En Côte d’Ivoire, le paludisme demeure l’une des principales causes de morbidité et de mortalité, touchant particulièrement les enfants et les femmes enceintes. Face à ce fléau, l’État a multiplié les initiatives depuis plusieurs années afin de protéger efficacement sa population.
Des mesures gratuites et accessibles à tous
Depuis 2017, le gouvernement a instauré la gratuité du traitement du paludisme simple pour l’ensemble de la population. Deux ans plus tard, en 2019, cette mesure a été étendue aux cas graves chez les enfants de moins de 5 ans ainsi que chez les femmes enceintes, catégories les plus vulnérables face à la maladie.
Le dépistage par test rapide est également proposé gratuitement dans toutes les structures publiques, facilitant ainsi une prise en charge précoce et adaptée.
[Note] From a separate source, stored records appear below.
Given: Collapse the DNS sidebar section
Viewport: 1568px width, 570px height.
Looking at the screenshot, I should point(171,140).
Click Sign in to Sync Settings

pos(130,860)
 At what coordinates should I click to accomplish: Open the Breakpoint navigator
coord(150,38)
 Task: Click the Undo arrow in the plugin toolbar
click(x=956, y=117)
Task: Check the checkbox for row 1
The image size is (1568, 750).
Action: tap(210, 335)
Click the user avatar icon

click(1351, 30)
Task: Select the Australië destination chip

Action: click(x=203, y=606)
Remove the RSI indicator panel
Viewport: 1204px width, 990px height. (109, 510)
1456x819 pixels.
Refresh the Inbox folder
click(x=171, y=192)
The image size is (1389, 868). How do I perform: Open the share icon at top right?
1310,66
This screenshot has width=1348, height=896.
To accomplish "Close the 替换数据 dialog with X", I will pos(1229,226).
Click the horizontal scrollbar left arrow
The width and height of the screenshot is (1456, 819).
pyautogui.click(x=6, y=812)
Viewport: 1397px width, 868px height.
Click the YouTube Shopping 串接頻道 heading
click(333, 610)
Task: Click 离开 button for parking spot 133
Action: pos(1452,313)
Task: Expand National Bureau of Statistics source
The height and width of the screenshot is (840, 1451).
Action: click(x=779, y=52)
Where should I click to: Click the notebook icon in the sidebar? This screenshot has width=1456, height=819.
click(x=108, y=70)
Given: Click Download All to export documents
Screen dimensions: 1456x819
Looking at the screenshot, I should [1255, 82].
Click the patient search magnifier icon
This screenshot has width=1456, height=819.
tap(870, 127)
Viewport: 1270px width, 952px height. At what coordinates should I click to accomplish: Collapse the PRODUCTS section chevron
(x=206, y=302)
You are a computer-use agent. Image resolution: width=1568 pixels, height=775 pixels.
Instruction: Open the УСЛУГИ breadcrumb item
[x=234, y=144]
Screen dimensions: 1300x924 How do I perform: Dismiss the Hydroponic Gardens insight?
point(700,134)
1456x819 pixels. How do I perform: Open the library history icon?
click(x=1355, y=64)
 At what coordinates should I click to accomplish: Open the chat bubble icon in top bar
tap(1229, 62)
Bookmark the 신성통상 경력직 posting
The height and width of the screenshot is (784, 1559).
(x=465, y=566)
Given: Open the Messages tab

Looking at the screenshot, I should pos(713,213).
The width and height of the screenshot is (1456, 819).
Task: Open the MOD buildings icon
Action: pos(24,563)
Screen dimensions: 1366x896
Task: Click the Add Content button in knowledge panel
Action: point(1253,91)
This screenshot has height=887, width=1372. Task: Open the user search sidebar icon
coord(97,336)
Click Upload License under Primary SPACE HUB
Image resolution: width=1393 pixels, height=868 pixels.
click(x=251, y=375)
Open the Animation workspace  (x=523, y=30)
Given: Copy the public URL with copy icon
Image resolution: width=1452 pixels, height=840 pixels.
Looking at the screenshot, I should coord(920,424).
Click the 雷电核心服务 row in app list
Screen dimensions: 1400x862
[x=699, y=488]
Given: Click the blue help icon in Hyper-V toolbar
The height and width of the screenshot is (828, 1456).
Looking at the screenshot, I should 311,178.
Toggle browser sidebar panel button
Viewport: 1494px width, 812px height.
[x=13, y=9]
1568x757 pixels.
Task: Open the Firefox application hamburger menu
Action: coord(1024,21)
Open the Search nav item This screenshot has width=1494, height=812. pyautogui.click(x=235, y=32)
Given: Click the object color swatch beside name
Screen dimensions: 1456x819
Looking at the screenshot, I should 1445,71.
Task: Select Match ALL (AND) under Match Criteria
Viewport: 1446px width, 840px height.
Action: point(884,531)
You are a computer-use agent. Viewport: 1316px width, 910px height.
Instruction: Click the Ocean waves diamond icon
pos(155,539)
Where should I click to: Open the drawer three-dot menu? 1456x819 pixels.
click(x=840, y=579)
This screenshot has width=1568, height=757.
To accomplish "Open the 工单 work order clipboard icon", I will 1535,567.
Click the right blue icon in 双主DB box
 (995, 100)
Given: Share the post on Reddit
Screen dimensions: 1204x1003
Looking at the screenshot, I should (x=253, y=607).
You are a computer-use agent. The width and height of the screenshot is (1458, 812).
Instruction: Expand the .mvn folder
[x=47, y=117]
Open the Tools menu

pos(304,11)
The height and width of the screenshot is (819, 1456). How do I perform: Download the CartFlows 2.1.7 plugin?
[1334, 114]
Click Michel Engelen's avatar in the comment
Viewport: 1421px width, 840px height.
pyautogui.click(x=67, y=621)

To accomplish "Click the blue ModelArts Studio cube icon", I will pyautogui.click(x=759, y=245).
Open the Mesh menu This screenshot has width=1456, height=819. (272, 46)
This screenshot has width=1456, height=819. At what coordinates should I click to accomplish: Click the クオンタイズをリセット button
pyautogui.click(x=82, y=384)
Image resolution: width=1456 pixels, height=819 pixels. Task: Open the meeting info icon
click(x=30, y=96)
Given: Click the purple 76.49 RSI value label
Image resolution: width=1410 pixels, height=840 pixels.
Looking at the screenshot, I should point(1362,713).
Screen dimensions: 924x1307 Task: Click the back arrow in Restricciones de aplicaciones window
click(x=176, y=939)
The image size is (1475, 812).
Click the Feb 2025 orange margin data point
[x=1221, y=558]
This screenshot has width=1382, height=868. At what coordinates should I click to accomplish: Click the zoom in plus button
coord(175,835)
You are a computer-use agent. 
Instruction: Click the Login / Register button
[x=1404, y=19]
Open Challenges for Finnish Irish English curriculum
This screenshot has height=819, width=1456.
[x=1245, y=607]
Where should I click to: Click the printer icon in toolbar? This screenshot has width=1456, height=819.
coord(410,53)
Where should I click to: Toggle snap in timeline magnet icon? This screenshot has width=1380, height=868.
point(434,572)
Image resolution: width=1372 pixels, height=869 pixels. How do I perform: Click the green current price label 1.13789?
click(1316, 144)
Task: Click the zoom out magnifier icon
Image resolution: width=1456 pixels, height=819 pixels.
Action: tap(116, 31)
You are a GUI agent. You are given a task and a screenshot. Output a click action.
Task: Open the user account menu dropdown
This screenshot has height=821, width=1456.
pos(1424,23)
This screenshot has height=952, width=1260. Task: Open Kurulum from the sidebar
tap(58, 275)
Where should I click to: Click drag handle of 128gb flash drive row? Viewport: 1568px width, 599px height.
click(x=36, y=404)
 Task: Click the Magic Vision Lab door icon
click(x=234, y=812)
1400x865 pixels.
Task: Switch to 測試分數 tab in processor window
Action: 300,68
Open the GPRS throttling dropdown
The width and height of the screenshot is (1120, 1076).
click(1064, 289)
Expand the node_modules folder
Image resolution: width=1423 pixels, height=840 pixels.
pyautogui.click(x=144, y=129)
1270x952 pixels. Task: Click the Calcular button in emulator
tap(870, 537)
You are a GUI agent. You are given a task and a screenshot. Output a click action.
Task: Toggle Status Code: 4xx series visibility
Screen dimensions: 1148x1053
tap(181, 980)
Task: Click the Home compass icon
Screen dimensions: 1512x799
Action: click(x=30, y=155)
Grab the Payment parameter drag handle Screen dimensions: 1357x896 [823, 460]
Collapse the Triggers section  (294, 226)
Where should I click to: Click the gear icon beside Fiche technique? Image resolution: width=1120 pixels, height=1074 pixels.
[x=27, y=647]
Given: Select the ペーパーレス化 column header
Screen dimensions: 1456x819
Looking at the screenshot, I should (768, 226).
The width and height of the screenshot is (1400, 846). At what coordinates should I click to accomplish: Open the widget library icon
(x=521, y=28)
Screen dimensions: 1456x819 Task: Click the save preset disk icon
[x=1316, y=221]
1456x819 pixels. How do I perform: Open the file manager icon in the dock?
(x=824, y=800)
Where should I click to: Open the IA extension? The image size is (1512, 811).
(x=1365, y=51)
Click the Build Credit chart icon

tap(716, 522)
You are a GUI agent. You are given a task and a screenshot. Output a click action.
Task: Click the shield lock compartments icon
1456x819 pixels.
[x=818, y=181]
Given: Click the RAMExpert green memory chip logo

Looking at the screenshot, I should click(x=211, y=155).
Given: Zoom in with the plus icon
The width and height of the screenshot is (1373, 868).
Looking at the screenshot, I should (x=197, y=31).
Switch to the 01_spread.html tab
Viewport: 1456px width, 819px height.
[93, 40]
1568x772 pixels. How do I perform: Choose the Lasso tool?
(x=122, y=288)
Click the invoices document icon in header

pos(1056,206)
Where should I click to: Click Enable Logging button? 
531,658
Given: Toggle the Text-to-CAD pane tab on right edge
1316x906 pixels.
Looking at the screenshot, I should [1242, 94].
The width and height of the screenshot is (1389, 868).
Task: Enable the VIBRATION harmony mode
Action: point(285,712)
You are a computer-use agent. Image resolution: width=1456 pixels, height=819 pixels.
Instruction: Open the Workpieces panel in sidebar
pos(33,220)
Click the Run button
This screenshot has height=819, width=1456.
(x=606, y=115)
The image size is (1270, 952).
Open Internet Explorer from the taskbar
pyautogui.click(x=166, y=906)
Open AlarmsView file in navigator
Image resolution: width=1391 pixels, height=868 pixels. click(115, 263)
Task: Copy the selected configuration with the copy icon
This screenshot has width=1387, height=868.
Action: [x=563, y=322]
Prévention renforcée sur tout le territoire
Au-delà des soins, la prévention reste au cœur de la stratégie nationale. Des millions de moustiquaires imprégnées d’insecticide sont régulièrement distribuées, que ce soit lors de grandes campagnes nationales ou dans le cadre d’une distribution de routine.
Des consultations foraines sont organisées dans les zones reculées pour rapprocher les soins des populations éloignées, tandis que des opérations de lutte anti-larvaire sont menées dans les quartiers et villages exposés.
Par ailleurs, la chimio-prévention saisonnière est déployée dans les zones de forte transmission pour protéger les enfants pendant les périodes à risque.
Un pas historique : l’introduction du vaccin
Dernière avancée majeure : l’introduction du vaccin antipaludique dans le Programme élargi de vaccination (PEV). Ce nouvel outil vient renforcer l’arsenal déjà en place et représente un espoir considérable pour réduire l’incidence de la maladie à long terme.
Une lutte collective
Grâce à ces efforts, la Côte d’Ivoire envoie un signal fort : le paludisme n’est pas une fatalité et peut être combattu gratuitement, partout et pour tous. Le gouvernement appelle ainsi les populations à rester vigilantes, à utiliser correctement les moustiquaires et à éviter de céder aux rumeurs selon lesquelles “rien n’est fait”.
La bataille contre le paludisme se poursuit, mais les actions posées constituent déjà un tournant décisif dans la protection des Ivoiriens.